*Your instructions*:
Pick out and copy every line below that has the word "Expand".

Input for this task: Begin

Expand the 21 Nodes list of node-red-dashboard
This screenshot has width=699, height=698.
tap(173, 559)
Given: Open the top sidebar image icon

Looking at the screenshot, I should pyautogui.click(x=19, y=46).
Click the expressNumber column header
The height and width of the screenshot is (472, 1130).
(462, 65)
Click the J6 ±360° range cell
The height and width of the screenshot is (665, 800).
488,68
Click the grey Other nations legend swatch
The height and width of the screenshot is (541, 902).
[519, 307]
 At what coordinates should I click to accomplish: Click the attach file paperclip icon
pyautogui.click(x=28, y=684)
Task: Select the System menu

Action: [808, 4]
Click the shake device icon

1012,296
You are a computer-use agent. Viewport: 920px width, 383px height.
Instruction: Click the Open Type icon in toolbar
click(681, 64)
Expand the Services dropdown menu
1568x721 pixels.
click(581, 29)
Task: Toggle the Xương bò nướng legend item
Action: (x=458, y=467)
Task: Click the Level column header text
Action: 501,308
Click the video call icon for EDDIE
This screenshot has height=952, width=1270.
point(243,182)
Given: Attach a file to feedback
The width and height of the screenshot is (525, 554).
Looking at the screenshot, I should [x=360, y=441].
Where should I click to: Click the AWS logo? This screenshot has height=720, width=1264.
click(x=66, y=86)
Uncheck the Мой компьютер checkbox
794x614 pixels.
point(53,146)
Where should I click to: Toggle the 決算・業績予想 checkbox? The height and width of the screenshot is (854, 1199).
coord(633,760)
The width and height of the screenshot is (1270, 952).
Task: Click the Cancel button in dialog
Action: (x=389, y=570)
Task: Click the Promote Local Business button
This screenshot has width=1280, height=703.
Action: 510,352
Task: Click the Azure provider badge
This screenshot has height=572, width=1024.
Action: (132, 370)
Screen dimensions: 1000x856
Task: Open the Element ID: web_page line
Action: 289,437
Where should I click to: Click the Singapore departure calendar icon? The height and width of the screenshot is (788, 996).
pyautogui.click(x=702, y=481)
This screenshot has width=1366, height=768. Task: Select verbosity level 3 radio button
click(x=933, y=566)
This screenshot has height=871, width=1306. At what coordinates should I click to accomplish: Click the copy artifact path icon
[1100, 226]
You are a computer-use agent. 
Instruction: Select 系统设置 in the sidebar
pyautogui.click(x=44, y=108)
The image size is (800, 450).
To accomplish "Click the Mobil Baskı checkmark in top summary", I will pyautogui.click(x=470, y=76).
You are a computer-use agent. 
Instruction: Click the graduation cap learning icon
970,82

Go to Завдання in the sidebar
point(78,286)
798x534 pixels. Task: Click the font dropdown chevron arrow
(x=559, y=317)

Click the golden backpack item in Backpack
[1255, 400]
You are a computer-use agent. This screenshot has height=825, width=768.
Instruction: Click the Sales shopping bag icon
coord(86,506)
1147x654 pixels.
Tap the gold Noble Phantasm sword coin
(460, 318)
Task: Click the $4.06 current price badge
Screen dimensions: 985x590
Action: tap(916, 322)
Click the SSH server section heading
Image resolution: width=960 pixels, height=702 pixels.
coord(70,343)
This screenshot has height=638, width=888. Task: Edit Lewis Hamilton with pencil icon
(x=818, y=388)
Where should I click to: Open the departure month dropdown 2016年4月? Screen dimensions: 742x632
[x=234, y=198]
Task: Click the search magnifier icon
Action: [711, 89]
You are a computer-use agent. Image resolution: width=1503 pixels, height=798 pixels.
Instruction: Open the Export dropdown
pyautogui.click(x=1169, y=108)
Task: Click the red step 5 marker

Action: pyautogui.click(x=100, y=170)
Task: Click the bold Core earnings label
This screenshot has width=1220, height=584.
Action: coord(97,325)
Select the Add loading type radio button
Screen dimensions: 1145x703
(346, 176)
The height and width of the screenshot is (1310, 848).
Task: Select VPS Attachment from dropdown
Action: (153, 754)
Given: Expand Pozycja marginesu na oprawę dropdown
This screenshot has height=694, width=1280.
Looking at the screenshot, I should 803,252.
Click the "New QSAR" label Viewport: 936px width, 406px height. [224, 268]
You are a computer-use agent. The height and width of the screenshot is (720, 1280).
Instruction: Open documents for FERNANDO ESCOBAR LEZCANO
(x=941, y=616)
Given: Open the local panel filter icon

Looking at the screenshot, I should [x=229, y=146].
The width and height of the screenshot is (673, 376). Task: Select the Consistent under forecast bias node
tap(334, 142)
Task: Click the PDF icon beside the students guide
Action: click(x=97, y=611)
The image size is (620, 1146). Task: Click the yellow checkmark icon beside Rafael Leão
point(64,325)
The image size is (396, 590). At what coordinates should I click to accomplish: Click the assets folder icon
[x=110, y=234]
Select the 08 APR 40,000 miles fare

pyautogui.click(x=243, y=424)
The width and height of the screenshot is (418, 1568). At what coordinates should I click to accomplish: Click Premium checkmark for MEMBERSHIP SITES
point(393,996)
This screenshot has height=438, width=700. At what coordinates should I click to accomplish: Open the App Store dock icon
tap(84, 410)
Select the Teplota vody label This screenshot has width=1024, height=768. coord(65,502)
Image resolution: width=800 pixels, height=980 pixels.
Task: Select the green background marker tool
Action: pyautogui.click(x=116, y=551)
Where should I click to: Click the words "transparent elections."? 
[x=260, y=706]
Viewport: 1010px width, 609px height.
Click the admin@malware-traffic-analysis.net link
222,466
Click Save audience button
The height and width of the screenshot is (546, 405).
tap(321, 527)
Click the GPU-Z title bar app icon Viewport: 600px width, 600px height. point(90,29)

Input for this task: End

*Written response*:
Expand the 21 Nodes list of node-red-dashboard
Expand the Services dropdown menu
Given: Expand Pozycja marginesu na oprawę dropdown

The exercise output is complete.